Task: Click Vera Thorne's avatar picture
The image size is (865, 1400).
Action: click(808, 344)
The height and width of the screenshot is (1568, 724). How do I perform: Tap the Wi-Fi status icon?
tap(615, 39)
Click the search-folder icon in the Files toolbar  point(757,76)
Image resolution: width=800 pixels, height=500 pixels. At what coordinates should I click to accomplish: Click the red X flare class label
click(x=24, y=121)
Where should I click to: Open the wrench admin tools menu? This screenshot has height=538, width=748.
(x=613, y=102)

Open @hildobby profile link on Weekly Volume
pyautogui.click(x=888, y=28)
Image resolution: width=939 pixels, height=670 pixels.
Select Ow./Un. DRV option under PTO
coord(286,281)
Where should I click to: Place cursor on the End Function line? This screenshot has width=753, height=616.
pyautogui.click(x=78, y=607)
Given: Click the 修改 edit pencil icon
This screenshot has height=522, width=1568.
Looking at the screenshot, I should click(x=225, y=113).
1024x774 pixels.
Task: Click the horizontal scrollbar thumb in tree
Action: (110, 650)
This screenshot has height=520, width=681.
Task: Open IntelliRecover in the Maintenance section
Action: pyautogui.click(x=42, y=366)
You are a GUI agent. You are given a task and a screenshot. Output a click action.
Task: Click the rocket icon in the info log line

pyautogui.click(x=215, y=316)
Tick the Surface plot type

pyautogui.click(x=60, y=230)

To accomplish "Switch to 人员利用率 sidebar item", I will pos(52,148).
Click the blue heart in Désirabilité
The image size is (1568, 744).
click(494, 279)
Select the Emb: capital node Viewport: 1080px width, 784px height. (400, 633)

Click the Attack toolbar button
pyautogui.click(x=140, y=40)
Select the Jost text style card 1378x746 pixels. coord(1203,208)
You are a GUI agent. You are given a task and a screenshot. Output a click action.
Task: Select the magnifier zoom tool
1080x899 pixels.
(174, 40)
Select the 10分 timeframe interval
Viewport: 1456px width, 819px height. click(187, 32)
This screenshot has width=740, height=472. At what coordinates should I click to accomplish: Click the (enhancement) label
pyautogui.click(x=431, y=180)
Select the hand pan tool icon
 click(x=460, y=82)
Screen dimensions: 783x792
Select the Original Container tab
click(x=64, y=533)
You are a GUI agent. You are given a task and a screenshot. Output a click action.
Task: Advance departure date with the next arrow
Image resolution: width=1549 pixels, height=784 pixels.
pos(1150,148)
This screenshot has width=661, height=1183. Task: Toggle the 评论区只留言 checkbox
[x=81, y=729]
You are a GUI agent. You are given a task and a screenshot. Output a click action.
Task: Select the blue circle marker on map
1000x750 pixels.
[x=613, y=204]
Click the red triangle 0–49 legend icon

Exercise prompt: Here, the lines to copy run from the one containing "Click the Attack toolbar button" to the final line of the listing; copy them exactly and nothing else.

Exercise response:
Click the Attack toolbar button
pyautogui.click(x=140, y=40)
Select the Jost text style card 1378x746 pixels. coord(1203,208)
You are a GUI agent. You are given a task and a screenshot. Output a click action.
Task: Select the magnifier zoom tool
1080x899 pixels.
(174, 40)
Select the 10分 timeframe interval
Viewport: 1456px width, 819px height. click(187, 32)
This screenshot has width=740, height=472. At what coordinates should I click to accomplish: Click the (enhancement) label
pyautogui.click(x=431, y=180)
Select the hand pan tool icon
 click(x=460, y=82)
Screen dimensions: 783x792
Select the Original Container tab
click(x=64, y=533)
You are a GUI agent. You are given a task and a screenshot. Output a click action.
Task: Advance departure date with the next arrow
Image resolution: width=1549 pixels, height=784 pixels.
pos(1150,148)
This screenshot has width=661, height=1183. Task: Toggle the 评论区只留言 checkbox
[x=81, y=729]
You are a GUI agent. You are given a task and a screenshot. Output a click action.
Task: Select the blue circle marker on map
1000x750 pixels.
[x=613, y=204]
Click the red triangle 0–49 legend icon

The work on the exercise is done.